== DIRECTIONS FOR THIS TASK ==
If a line of the records contains the string "dropdown", copy it out.

== EXERCISE DATA ==
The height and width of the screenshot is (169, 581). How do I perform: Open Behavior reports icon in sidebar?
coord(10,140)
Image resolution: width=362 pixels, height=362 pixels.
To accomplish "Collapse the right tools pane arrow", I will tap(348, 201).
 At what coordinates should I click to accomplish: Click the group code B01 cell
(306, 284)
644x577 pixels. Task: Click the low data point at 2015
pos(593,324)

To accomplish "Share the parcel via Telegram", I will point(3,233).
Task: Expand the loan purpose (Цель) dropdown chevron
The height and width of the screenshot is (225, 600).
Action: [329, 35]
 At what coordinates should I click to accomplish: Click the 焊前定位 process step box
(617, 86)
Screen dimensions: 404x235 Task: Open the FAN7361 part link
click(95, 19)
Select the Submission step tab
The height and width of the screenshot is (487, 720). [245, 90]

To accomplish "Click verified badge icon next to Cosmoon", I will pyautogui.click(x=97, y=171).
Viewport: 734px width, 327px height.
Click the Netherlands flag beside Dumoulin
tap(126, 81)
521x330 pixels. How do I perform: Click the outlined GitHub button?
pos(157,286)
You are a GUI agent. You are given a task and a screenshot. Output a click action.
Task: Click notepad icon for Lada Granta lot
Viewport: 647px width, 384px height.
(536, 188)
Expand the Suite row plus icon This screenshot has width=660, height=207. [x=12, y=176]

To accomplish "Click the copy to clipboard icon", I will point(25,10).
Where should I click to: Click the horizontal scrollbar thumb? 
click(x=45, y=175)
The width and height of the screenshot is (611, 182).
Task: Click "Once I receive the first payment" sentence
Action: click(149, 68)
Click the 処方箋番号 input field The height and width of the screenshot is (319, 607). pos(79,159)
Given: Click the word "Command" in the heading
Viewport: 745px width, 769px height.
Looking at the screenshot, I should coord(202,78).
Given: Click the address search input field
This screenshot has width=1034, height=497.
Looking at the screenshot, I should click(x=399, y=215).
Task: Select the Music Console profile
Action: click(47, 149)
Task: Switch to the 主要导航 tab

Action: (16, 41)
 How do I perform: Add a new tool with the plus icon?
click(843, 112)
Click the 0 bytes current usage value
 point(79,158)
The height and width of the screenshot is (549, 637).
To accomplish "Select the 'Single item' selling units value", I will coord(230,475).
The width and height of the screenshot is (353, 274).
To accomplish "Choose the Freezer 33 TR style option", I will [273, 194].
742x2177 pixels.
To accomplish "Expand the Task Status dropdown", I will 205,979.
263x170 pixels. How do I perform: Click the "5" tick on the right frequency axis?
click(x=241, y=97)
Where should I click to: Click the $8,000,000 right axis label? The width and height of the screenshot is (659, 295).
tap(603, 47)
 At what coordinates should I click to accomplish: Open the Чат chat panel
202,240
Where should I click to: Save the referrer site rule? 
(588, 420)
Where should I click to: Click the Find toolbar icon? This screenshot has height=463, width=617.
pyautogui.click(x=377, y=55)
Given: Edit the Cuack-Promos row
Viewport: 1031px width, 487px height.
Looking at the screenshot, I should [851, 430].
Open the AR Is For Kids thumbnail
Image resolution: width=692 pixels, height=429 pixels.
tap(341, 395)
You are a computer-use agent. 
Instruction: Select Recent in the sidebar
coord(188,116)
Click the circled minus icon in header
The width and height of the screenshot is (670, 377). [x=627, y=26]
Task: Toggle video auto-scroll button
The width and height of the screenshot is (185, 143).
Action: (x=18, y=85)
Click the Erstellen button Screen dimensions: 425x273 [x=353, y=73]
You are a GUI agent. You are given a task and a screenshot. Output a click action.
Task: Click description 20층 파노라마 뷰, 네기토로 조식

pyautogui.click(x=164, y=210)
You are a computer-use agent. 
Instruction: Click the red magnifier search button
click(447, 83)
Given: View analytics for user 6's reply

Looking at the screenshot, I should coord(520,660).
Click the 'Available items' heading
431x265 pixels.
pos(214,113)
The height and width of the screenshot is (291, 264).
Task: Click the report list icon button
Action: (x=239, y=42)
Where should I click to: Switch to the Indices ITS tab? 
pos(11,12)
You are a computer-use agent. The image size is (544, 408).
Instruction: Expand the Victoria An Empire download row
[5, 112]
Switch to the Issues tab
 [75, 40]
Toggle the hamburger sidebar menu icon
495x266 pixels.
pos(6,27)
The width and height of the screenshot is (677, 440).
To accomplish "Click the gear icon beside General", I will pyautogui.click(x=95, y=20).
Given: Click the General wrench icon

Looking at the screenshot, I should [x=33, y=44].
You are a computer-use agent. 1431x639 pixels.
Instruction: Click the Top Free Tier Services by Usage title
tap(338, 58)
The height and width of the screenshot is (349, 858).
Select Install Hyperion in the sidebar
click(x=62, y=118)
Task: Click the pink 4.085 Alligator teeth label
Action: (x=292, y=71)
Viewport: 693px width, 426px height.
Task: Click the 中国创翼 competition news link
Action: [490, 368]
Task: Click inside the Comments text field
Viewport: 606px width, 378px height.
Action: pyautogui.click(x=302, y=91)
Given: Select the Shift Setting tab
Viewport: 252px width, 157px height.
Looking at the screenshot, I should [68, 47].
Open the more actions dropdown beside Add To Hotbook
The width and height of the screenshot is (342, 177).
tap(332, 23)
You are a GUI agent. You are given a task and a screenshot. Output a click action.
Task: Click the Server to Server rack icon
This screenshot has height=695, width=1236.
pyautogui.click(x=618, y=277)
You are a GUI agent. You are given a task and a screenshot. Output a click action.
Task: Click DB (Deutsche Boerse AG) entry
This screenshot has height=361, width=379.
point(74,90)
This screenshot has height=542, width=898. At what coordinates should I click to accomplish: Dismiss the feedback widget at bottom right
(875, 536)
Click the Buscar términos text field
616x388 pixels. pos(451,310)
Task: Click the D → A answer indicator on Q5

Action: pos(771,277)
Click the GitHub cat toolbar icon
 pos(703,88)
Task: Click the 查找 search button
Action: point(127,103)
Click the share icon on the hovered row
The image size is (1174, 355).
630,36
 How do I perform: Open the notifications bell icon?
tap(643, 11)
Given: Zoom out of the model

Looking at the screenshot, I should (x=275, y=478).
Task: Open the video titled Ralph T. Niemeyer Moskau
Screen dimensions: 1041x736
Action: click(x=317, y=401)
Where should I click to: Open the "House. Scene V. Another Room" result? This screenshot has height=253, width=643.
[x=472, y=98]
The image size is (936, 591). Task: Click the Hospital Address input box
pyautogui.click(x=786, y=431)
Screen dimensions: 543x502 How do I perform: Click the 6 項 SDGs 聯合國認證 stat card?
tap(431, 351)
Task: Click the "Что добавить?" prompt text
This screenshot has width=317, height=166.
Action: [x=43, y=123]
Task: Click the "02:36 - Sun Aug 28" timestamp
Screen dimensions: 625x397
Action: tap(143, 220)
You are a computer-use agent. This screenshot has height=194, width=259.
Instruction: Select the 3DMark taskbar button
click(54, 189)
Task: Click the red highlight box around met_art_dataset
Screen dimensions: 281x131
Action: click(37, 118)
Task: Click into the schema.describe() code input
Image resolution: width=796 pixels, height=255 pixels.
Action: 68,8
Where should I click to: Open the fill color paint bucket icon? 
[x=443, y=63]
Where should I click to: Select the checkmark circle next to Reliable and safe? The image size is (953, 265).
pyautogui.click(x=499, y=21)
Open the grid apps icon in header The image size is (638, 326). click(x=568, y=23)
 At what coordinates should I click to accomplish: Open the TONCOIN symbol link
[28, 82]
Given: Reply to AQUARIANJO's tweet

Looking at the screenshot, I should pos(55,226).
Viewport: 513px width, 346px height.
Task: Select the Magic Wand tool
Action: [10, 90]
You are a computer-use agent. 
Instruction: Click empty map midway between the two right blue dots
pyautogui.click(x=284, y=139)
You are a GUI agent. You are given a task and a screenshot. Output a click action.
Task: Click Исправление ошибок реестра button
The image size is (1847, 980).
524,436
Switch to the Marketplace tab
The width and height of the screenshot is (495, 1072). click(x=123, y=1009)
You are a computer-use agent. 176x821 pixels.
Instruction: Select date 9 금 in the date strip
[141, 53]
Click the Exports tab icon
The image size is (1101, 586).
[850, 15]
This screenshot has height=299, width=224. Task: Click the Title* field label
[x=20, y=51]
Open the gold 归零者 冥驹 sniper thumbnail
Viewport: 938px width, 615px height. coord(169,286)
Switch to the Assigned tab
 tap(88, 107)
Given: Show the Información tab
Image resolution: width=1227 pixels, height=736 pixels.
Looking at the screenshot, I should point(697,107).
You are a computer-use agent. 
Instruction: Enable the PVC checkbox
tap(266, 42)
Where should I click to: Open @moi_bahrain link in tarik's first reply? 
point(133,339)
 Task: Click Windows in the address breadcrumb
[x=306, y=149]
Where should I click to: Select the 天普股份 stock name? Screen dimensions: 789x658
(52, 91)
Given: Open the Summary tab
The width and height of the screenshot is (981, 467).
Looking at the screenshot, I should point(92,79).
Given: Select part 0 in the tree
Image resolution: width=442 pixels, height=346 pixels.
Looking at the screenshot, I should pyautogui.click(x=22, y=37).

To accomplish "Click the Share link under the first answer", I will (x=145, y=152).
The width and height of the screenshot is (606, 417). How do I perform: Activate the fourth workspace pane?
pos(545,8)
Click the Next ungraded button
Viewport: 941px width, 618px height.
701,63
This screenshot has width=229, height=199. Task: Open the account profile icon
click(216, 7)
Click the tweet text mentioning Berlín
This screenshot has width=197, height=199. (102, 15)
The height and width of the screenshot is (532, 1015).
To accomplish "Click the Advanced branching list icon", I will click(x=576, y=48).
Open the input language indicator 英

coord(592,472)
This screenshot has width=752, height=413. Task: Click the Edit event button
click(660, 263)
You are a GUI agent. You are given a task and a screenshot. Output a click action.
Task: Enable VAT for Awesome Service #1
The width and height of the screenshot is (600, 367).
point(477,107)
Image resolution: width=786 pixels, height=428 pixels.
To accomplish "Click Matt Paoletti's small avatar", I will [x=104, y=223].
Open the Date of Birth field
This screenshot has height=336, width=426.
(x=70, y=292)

== RESPONSE AREA ==
Task: Expand the loan purpose (Цель) dropdown chevron
To accomplish "Expand the Task Status dropdown", I will 205,979.
Open the more actions dropdown beside Add To Hotbook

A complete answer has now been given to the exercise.